Les Editions Sans escale par Valéry Molet

 

Qu’est-ce que la poésie ? J’ai rédigé une dizaine d’articles pour une dizaine de revues et, à chaque fois, ma réponse est différente. Parfois, je n’en sais rien. Parfois, après quelques verres, il me semble qu’elle sera l’avenir du bric-à-brac littéraire, soustraite au bazar romanesque, augmentée d’une forme de cynisme innocent car dénué de tout appareil dentaire ou critique.

Dans l’absolu, il m’arrive de croire que la poésie a déjà disparu et qu’elle dépendait largement de notre sortie de grotte. Lorsqu’on considère les poètes comme des tailleurs de silex, même biface, on aspire simplement à leur extinction : les vers sentent souvent la peau de bête et le brasier mal éteint. Plus fanatiquement, et en totale contradiction avec ce que je viens d’affirmer, la poésie pourrait être l’image inversée mais cousine de l’abstraction philosophique, loin du lyrisme éberlué et du bêlement antimétaphysique. Pourtant, combien de fois ai-je ri devant la prétention de ceux qui se croient poètes et philosophes ?

On ne devrait pas être sérieux lorsqu’on écrit, surtout après dix-sept ans.

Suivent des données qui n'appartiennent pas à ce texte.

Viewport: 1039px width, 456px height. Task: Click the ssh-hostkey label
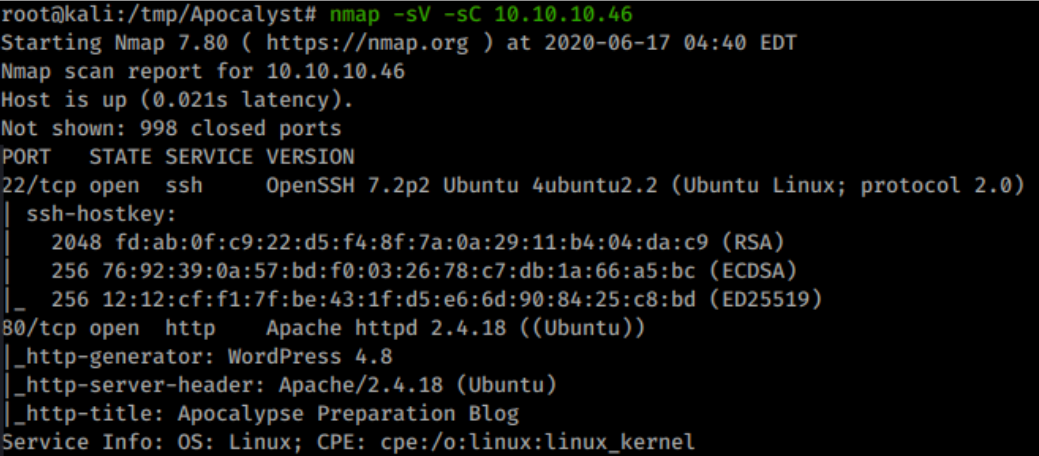[99, 214]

L’uniforme contrebalance toujours l’hémistiche. Il faut s’opposer à la poésie en monocle, acheté dans une brocante, de même qu’il est souhaitable d’ignorer la littérature au coin du feu, qui conduit toujours à bouder son plaisir. Les beaux textes ne gardiennent rien, même si, de temps à autre, on retrouve un bout de phrase coincé sur le croc d’un chien mauvais : il existe des vigiles incapables qui ne différencient pas la liturgie de la haine de l’ordre de l’amour.

Heureusement, la littérature échappe simultanément à l’ennui des questions sociales, au krach du journalisme objectif télescopant la postérité qui est une autre manière de « parler aux asticots ». La poésie est toujours « abandonnée comme une hypothèse » comme le dit Aragon. Elle a l’allure d’une cabine d’essayage où les vêtements sont toujours inactuels, entre le pourpoint et la combinaison fluorescente.

C’est cet état d’esprit, à la fois confus et précis, qui guide les Editions Sans Escale. Ses auteurs ne sont ni des revenants ni des échappés du bagne, parfois ils ont une activité salariée. Ils écrivent, et c’est assez monstrueux comme cela.

 

La poésie – on peut le déplorer – est comme Dieu : on ne la définit que de manière apophatique. On sait ce qu’elle n’est pas et on ignore ce qu’elle est. En ce sens, elle s’oppose au « canot de la vie quotidienne ». Maïakovski en disserte encore avec son revolver. 

 

Valéry Molet est écrivain. Il est l’auteur d’une dizaine d’ouvrages de poésies, romans, nouvelles et essais. Il collabore à de nombreuses revues. Il préside également les éditions Sans escale (www.sansescale.com). Enarque, il est haut fonctionnaire. Il vit et travaille à Paris.